La multiplication des deepfakes a conduit les pouvoirs publics à renforcer la législation pour ce nouveau délit. La loi du 21 mai 2024 visant à sécuriser et réguler l’espace numérique (SREN) interdit la publication des hypertrucages non consentis. Les peines sont d’un an d’emprisonnement et 15 000 euros d’amende, et peuvent être aggravées si le délit est commis via un service de communication au public en ligne.
Les deepfakes pornographiques sont punis encore plus sévèrement avec deux à trois ans d’emprisonnement et 60 000 à 75 000 euros d’amende.
En cas d’arnaque, les élus peuvent aussi se fonder sur «l’utilisation des données d’une personne (usurpation d’identité) dans le but de troubler sa tranquillité ou de porter atteinte à son honneur ou à sa considération » pour déposer plainte.

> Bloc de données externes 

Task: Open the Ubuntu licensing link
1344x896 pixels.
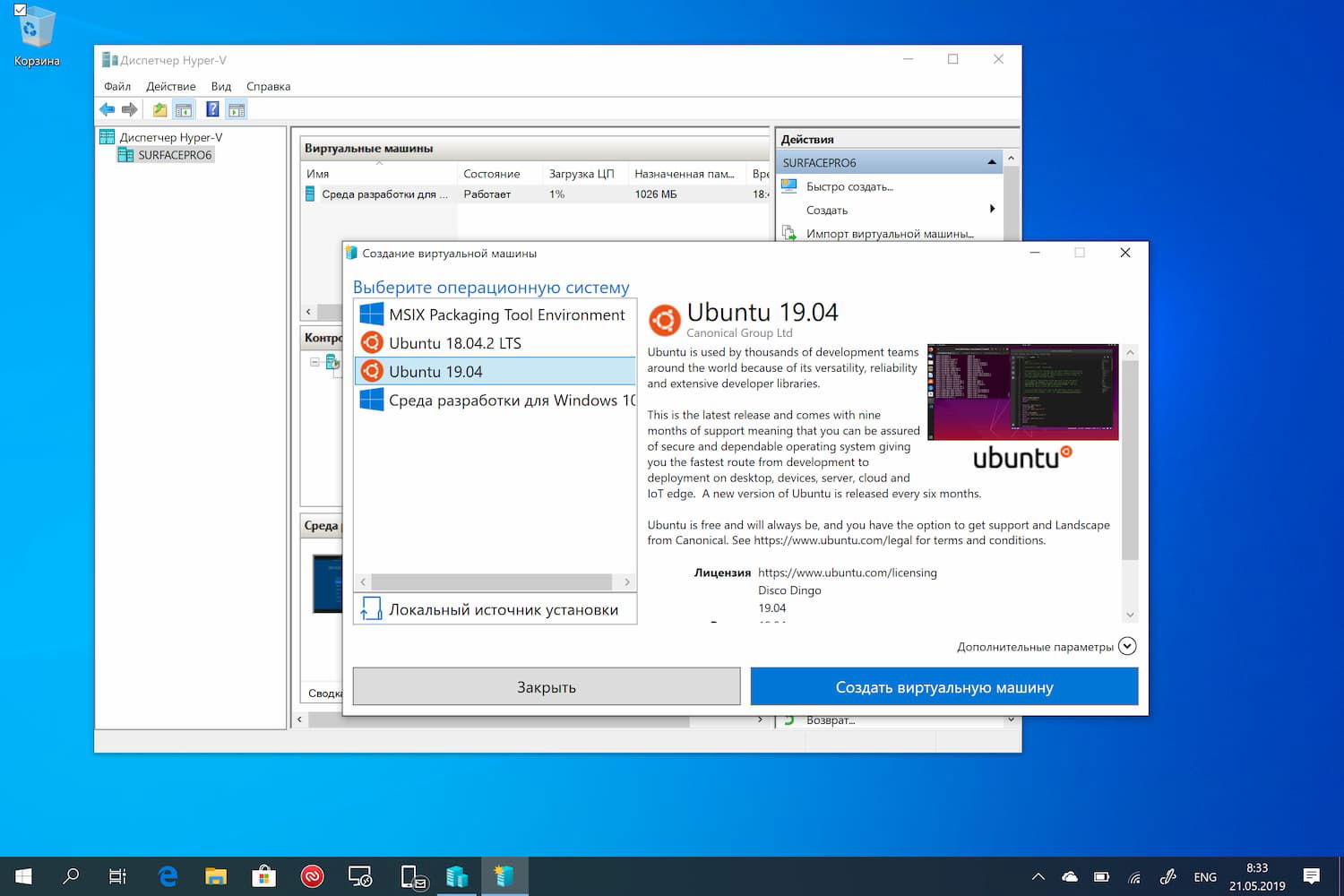Action: coord(847,573)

La loi du 22 décembre 2018 relative à la lutte contre la manipulation de l’information dite «anti-fake news » permet à un juge des référés d’ordonner le retrait d’informations «manifestement fausses ou trompeuses » en période électorale.
À noter : les deepfakes à vocation humoristique sont tolérés, le juge étant (de fait) chargé de fixer la limite. Le règlement européen sur l’IA impose enfin que tout contenu généré par cet outil soit identifiable comme tel.

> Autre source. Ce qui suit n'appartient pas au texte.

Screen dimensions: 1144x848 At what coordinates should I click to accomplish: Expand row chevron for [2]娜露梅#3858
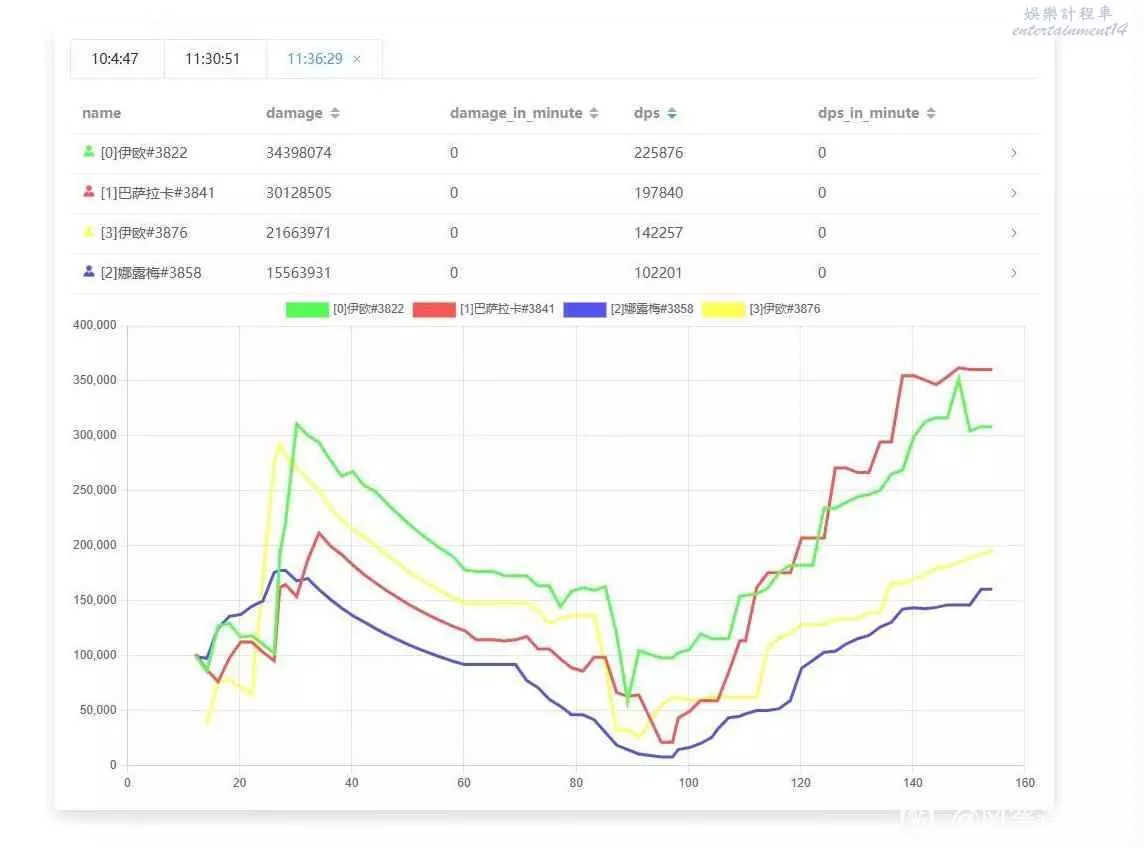(x=1013, y=273)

Face à un risque avéré, la première consigne est de surveiller en permanence internet et les réseaux sociaux en s’appuyant sur les outils de veille automatisée proposés par les moteurs de recherche, les plateformes ou des prestataires spécialisés. Les habitants, premiers relais sur les réseaux, gagneront aussi à être sensibilisés à ce risque pour apprendre à identifier – même si c’est de plus en plus difficile – les hypertrucages : voix décalée, incohérences dans l’image, contours flous… La rapidité de la détection et de la réaction est la clé.

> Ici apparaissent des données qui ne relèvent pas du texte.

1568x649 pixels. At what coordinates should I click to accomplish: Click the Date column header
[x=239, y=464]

Les élus peuvent s’appuyer sur la plateforme 17cyber pour entrer en contact avec des gendarmes spécialisés qui les aideront à porter plainte et à saisir les entités compétentes. Parmi celles-ci, la Commission nationale de l’informatique et des libertés (Cnil) mais aussi l’Autorité de régulation de la communication audiovisuelle et numérique (Arcom) chargée de la régulation des contenus de synthèse (lire ci-dessous).